:: Task input ::
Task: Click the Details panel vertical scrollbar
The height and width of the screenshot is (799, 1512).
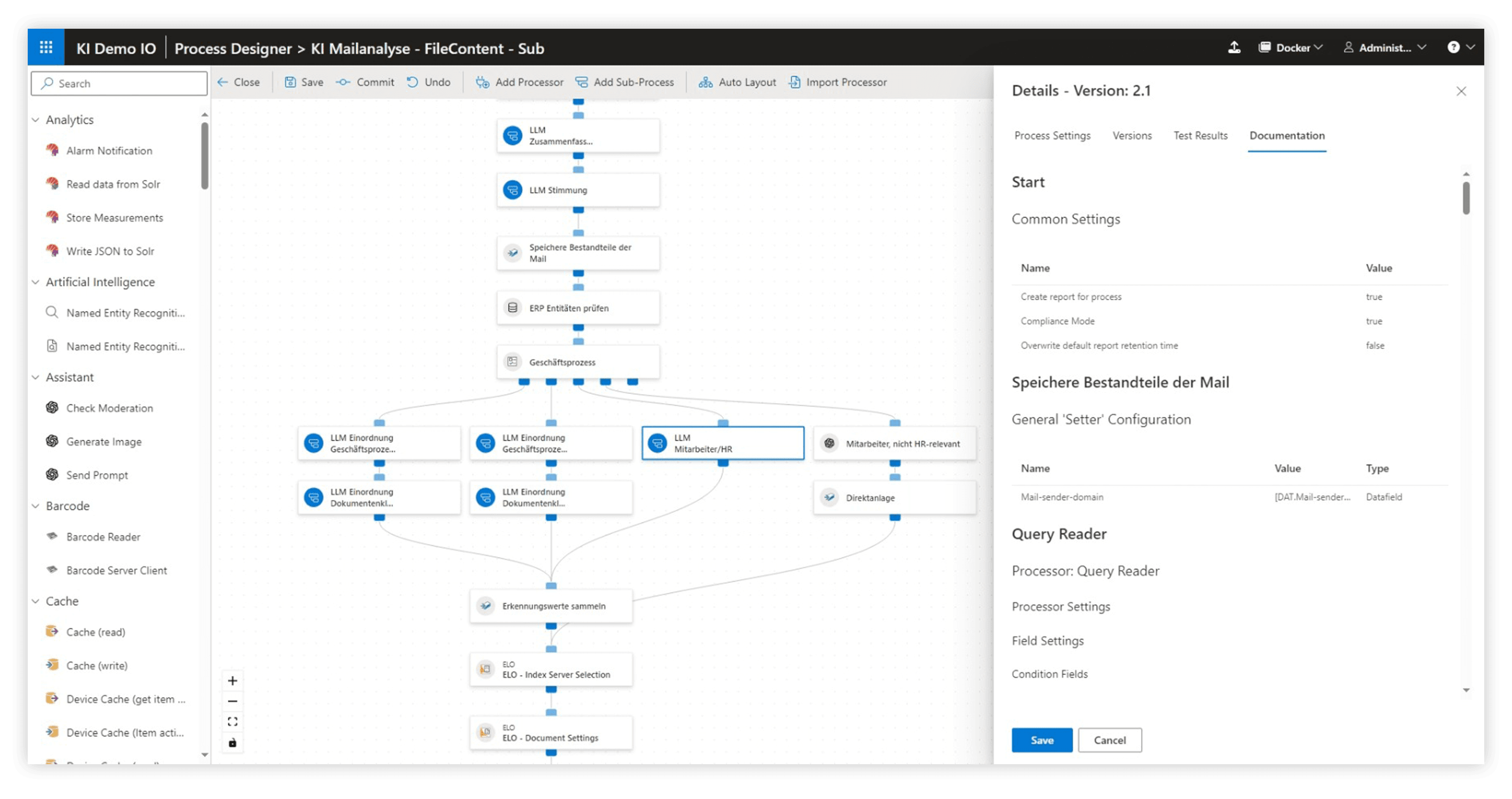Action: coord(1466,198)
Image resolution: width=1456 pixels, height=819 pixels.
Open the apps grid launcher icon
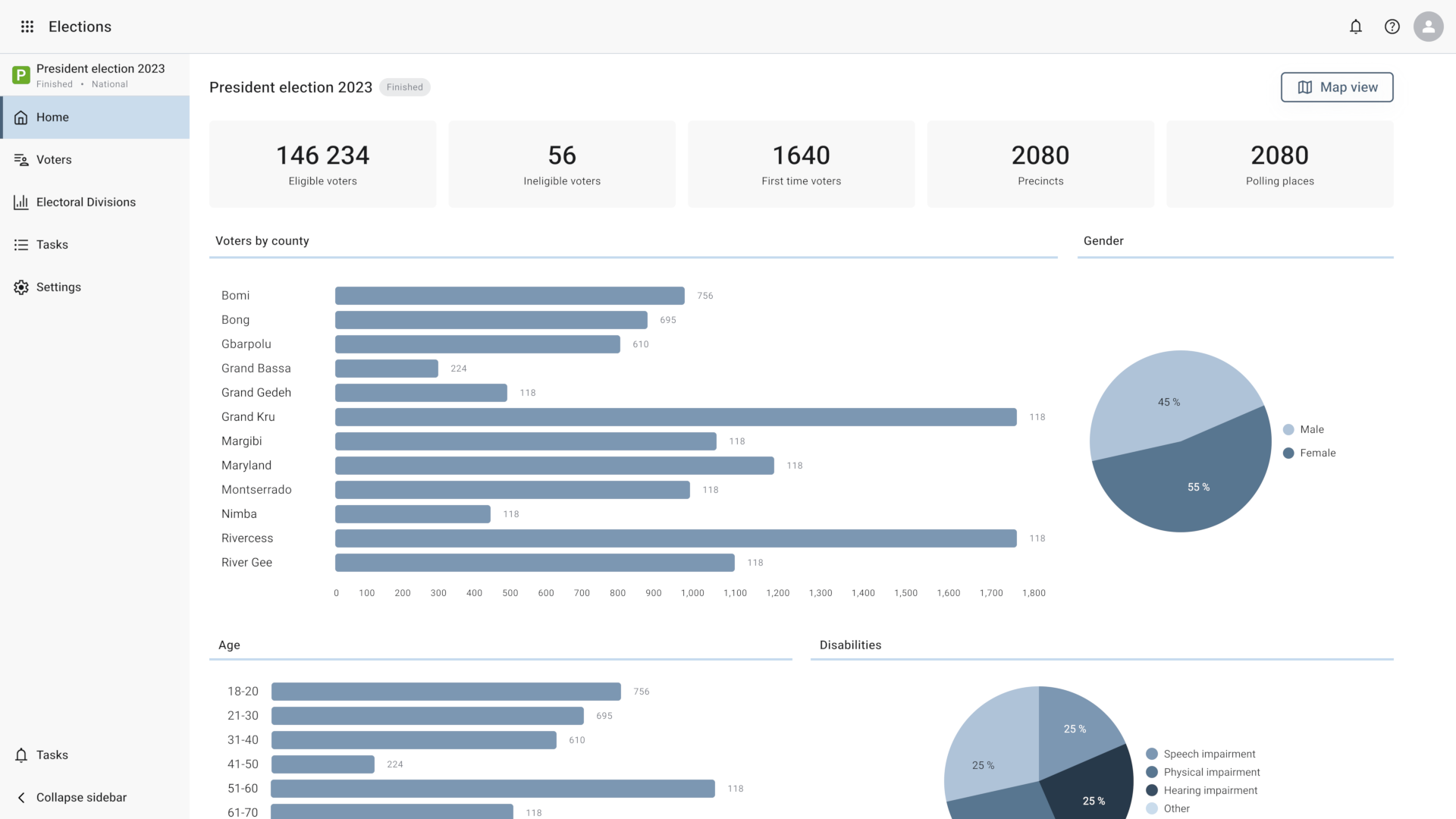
:::
| Try it |
This calls for an exact copy of all the entries above, with the pictures omitted.

| Reply |
Task: Click the Details panel vertical scrollbar
The height and width of the screenshot is (799, 1512).
Action: coord(1466,198)
Image resolution: width=1456 pixels, height=819 pixels.
Open the apps grid launcher icon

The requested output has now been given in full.